Primo stipendio con coronavirus, nodo cash per imprese

Una lavoratrice di uno stabilimento Mc Donald's
Una lavoratrice di uno stabilimento Mc Donald's. (ANSA)

ROMA.  – “Il problema principale delle imprese adesso è la liquidità: senza non possono pagare i fornitori e chissà, a breve, non potranno neanche pagare i loro dipendenti”: l’ultimo a lanciare l’allarme è Emanuele Orsini, il leader della federazione di Confindustria delle imprese del settore del legno e dell’arredo.

Già da tempo Confindustria ha indicato al Governo che l’emergenza liquidità deve essere la priorità per le misure di sostegno alle imprese sul fronte dell’emergenza coronavirus.

Ogni rischio è legato all’eventualità che la paralisi del sistema produttivo possa protrarsi a lungo. Non ci sarebbe una emergenza immediata, non oggi mentre gli italiani si apprestano a ricevere la prima busta paga dal momento in cui è esplosa l’emergenza.

Per i prossimi mesi – spiegano fonti del sistema bancario – le misure del decreto Cura Italia permetteranno alle imprese, almeno quelle ‘sane’ prima dell’emergenza coronavirus, di far fronte alle scadenze indifferibili: le linee di crédito accordate non sono infatti del tutto utilizzate e sono di aiuto la flessibilità accordata da vigilanza Bce e Banca d’Italia, la moratoria sui prestiti già accordati, il rafforzamento delle garanzie pubbliche sul credito.  Peraltro, con la contrazione economica, la domanda di nuovi finanziamenti sarà contenuta.

Il decreto Cura Italia “appare inadeguato, nella dimensione e nelle modalità applicative, a far fronte alla drammatica crisi di liquidità che stanno affrontando le imprese italiane” avverte anche il presidente di Assonime, Innocenzo Cipolletta, in un documento presentato al Senato dall’associazione delle società quotate.
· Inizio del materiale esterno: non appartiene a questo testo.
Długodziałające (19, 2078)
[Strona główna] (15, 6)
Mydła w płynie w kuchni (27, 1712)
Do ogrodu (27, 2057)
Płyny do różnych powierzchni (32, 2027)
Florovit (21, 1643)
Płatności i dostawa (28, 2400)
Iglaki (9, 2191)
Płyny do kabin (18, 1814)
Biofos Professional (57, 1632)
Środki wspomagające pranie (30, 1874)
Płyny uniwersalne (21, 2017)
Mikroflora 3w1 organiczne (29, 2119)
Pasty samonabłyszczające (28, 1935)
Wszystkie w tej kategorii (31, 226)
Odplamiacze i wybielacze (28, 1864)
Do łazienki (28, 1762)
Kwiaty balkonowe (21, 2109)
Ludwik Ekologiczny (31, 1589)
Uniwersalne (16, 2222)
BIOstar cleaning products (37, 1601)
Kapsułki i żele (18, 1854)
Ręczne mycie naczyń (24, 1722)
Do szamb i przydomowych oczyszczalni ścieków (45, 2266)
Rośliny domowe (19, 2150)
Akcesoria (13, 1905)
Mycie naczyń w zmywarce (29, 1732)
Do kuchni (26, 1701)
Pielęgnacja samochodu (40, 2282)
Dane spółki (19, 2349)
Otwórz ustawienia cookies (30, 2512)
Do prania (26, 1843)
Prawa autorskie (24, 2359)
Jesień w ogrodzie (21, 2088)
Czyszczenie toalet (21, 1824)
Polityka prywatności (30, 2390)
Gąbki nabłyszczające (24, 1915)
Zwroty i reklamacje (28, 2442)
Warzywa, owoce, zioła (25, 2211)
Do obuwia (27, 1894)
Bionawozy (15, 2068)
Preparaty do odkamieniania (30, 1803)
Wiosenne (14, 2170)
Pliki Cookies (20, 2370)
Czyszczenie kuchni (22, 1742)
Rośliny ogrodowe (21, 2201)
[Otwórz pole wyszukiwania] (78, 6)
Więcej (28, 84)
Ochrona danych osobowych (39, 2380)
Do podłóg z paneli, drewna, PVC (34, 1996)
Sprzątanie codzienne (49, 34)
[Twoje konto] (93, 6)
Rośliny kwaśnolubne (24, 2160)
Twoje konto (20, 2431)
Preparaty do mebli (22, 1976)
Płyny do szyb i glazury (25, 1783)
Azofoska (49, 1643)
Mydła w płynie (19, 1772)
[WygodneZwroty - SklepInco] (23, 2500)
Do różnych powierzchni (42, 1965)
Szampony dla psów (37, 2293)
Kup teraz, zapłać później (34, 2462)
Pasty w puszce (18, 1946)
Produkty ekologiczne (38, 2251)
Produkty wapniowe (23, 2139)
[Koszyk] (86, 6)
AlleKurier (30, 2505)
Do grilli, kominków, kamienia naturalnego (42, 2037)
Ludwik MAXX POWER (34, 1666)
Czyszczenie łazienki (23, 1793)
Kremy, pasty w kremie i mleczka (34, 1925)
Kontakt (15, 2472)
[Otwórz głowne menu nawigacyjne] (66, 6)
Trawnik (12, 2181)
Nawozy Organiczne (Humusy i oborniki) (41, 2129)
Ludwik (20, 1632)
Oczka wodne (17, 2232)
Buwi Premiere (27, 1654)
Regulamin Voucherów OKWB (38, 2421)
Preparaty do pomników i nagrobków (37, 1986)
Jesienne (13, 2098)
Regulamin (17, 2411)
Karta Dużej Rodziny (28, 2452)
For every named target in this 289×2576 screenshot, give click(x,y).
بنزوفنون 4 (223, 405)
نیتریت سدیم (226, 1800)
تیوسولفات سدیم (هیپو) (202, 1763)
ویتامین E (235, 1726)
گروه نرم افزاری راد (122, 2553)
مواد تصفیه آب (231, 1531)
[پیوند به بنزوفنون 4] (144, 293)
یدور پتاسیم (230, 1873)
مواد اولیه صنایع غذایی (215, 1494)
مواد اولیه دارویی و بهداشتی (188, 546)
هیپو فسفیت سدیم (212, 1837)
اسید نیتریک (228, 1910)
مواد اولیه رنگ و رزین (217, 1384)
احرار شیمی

Il problema non è ovviamente limitato ai salari, anzi, investe tutto il meccanismo vitale per le imprese dell’equilibrio tra entrate e uscite, ricavi e costi. Confindustria lo ha sottolineato già con il primo approfondimento sulle misure “per una reazione immediata”, un documento di quattordici pagine inviato al Governo la scorsa settimana: sollecita “interventi urgenti per il sostegno finanziario delle imprese piccole, medie e grandi”.

E domenica scorsa, con una lettera al premier sulle criticità dello stop alle attività non essenziali, il presidente Vincenzo Boccia ha indicato come “determinante” la necessità di “sciogliere immediatamente il nodo del credito e più in generale della liquidità”, per evitare “conseguenze irreversibili”: “Già oggi percepiamo – ha sottolineato – la gravità dell’impatto sulla liquidità che le imprese tutte stanno già subendo”.

Il meccanismo è lapalissiano: con un “fatturato zero”, un “fatturato dell’Italia che non fa. Non si produce e non si vende” – per usare le parole con cui in questi giorni il presidente di Confindustria ha ribadito il problema – si fermano i flussi di cassa, non entrano soldi e le aziende rischiano di trovarsi nella condizione di non poter pagare i costi fissi, come rate di mutui, affitti, tasse, salari.  Quanto serve? “Dipende da azienda ad azienda”, “certo, parliamo di numeri nell’ordine di miliardi”.

Per far sopravvivere le imprese serve una iniezione di liquidità – sollecitano gli industriali -: non risorse a fondo perduto ma un flusso di credito garantito dallo Stato, un “debito di guerra” da ripagare “in trent’anni”.